Scrabble 2013 National Competition

Everyting seems calm, but there is a storm brewing below. From the first Icelandic National Scrabble Competion 2013. Photo: Benedikt Jóhannesson.

Over the next weekend the second National Icelandic Scrabble Competition will be held. However, a shadow has been cast over the event because of a dispute on the board, a dispute that resulted in one of the board members resigning in protest.

Scrabble is very popular in Iceland as could be seen in the first National Competition in November 2013. Sixteen people braved the storm that hit Reykjavík that weekend and sat for two full days over the board, filled with Icelandic words, all in the 2002 dictionary, Íslensk orðabók.

The clash of word titans came after an intense work session in which the board members wanted to amend the rules, so that no dispute would go unresolved during the National Competition 2014. Whether they succeeded remains to be seen, but if so, it was at the expense of peace among the founding fathers of Skrafl in Iceland, skrafl of course being Icelandic for Scrabble.

“Compound words were the root of the problem,” board member Jóhannes Benediktsson explained to visir.is. “We wanted short and concise rules, whereas our colleague wanted very detailed guidelines.” Some compound words may not be in the Icelandic dictionary, such as unpopular, marble-floor, hairless.
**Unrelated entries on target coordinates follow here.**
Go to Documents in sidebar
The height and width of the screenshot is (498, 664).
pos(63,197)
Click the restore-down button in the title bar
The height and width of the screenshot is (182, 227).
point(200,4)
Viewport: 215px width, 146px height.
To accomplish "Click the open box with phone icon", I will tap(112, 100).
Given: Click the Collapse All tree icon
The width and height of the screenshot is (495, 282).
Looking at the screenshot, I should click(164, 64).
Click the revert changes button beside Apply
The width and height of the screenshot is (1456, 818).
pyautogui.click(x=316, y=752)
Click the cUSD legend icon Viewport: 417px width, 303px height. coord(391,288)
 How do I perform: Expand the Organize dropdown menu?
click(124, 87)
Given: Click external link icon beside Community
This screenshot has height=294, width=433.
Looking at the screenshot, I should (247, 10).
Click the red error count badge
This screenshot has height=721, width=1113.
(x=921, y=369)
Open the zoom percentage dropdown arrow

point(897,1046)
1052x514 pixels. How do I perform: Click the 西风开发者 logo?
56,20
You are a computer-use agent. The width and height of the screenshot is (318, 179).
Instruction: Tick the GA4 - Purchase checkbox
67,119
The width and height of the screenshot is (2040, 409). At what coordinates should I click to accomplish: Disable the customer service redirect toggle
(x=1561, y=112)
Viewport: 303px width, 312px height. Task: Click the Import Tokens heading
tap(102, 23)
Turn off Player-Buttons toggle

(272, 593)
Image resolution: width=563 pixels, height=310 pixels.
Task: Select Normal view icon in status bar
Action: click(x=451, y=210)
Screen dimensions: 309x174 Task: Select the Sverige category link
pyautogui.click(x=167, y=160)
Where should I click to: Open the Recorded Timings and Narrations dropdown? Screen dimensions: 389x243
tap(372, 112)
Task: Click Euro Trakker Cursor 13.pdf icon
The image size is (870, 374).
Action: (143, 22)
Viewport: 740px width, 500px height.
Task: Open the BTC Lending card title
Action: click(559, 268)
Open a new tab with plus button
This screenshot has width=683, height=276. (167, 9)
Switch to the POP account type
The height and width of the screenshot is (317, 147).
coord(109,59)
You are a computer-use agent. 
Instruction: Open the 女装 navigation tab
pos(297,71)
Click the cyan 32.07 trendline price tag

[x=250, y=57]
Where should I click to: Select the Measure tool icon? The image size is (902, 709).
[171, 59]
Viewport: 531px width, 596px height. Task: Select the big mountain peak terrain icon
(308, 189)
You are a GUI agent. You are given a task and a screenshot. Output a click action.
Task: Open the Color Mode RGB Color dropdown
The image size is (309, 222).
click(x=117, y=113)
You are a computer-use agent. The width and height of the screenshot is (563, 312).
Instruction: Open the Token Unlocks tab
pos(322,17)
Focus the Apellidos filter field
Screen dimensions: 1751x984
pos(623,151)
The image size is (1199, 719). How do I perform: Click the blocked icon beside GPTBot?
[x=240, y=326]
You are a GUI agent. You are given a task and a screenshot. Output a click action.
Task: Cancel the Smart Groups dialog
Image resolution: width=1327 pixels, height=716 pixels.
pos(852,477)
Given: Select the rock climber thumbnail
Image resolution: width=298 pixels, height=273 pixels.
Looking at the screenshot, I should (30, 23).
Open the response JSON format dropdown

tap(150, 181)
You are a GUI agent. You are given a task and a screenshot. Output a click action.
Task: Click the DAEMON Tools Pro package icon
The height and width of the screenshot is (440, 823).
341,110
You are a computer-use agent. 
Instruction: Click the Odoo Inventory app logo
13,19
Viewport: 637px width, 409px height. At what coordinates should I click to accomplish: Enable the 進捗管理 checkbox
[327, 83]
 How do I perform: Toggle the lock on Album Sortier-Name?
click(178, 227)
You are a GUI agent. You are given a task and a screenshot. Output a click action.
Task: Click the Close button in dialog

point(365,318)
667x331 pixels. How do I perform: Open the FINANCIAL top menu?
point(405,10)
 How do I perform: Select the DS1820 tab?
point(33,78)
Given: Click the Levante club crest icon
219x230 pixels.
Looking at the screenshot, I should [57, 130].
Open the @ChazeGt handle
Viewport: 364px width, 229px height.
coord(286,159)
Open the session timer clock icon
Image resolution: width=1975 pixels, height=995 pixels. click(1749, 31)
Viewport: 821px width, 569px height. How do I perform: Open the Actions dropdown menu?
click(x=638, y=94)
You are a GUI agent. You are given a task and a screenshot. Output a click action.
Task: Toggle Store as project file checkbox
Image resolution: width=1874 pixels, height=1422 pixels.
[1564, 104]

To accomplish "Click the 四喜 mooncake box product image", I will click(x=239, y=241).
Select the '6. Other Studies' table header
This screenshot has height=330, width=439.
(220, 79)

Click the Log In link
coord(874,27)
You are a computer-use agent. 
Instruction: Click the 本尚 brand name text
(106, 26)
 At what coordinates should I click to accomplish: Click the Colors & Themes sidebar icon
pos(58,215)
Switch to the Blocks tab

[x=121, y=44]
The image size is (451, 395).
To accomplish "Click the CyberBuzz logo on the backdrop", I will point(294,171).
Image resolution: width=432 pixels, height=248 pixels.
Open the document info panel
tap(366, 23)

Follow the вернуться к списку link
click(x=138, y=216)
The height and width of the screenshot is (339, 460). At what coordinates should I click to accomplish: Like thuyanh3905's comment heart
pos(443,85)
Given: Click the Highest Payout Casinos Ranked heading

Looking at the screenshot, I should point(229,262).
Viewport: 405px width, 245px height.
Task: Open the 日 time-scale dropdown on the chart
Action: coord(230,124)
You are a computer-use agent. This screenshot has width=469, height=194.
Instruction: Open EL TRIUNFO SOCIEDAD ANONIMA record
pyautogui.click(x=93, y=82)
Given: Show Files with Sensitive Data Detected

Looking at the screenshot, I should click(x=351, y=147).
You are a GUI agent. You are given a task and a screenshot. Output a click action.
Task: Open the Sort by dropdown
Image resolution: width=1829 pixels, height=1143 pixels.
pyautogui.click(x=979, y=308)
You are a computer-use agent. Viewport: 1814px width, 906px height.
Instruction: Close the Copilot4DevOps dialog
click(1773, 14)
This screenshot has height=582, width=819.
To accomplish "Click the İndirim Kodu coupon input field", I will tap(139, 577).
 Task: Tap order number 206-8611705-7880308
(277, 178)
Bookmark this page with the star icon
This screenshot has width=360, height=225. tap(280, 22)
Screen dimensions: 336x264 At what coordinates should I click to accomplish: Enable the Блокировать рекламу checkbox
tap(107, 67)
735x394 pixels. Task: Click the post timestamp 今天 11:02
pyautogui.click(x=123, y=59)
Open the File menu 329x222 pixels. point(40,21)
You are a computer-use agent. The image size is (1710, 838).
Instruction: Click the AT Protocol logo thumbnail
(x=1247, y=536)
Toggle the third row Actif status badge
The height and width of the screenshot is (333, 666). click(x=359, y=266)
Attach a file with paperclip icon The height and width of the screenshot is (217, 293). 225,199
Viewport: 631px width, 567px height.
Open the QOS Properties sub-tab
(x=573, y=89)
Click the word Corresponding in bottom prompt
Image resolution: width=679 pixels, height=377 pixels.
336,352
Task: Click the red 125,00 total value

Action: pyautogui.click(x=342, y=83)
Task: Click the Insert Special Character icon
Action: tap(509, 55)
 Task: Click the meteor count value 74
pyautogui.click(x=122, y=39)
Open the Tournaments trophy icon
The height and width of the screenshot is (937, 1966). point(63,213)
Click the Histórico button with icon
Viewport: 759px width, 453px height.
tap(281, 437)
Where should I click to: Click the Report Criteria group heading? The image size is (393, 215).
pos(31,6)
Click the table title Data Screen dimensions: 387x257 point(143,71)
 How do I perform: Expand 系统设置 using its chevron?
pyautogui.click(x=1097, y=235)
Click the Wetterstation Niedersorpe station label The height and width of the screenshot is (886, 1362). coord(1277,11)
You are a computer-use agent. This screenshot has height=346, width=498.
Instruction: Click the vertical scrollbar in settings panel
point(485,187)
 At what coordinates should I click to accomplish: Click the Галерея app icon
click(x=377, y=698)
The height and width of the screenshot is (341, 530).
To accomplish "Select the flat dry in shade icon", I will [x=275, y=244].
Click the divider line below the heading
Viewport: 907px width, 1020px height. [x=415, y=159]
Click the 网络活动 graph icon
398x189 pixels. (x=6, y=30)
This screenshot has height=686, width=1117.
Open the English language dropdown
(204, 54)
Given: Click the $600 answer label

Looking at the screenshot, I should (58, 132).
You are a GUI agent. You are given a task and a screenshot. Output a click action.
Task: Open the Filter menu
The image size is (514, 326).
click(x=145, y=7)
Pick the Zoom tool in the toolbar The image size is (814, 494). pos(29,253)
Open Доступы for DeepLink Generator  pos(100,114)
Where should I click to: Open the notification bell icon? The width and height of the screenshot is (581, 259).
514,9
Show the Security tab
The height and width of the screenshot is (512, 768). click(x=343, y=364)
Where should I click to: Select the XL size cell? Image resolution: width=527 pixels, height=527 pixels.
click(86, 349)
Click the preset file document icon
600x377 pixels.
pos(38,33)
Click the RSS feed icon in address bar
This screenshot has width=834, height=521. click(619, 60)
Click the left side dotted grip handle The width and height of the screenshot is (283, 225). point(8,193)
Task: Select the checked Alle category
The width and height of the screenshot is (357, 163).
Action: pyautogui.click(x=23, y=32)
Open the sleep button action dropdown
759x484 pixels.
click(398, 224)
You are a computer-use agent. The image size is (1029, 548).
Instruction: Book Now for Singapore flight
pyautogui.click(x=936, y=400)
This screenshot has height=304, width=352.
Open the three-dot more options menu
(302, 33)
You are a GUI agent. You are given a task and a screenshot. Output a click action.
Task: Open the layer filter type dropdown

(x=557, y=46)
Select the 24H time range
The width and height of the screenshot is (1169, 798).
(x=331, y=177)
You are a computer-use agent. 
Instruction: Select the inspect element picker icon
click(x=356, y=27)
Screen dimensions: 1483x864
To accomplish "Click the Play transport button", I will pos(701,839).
Examples of impermissible words not found in dictionaries: Song-easy, ox-maiden, cat-dress.

The story broke on a webpage, nutiminn.is, but soon all the major media reported on the latest developments. First visir.is and a few minutes later RÚV.

The majority of the board wanted to leave it to the judgment of the arbiter. “This proved to be the straw that broke the camel’s back. Some very harsh compound words fell, and one of the board members resigned in anger over the principle.”

Jóhannes still expects the former board member to participate on Saturday. “He is one of the best players in Iceland.” He then adds philosophically: “We wish him success in his new career outside the Scrabble Society Board.”